## Task to carry out
Select the lines of the records containing the word "Given" and list them.

#### Dataset entries

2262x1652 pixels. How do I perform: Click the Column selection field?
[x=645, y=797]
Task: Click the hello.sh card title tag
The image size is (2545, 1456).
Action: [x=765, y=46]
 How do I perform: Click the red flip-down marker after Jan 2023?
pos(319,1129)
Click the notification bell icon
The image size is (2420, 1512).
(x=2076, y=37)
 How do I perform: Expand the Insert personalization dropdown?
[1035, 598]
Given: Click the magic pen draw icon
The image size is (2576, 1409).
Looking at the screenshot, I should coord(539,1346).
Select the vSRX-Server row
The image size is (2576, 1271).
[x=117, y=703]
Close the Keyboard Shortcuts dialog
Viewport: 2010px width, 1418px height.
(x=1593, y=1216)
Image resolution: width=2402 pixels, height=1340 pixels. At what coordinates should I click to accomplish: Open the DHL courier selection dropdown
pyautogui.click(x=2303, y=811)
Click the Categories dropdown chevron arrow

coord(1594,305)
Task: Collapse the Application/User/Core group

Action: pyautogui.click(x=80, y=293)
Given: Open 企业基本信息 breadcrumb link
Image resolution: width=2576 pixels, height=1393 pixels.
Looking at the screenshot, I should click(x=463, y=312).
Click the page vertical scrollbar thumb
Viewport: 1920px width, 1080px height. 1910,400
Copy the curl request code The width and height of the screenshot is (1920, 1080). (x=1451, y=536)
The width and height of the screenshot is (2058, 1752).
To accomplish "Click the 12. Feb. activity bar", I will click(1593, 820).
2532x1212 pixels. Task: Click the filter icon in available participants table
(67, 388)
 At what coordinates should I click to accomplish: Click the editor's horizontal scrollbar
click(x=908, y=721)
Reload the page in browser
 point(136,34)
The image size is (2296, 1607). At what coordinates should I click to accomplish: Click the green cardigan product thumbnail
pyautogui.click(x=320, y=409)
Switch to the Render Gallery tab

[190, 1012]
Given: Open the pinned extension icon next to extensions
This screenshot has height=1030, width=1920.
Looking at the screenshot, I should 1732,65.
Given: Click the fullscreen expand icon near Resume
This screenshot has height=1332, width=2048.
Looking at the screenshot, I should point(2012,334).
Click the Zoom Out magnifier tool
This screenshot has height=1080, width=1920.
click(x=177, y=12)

########

## Exercise solution
Given: Click the magic pen draw icon
Given: Open 企业基本信息 breadcrumb link
Given: Open the pinned extension icon next to extensions
Given: Click the fullscreen expand icon near Resume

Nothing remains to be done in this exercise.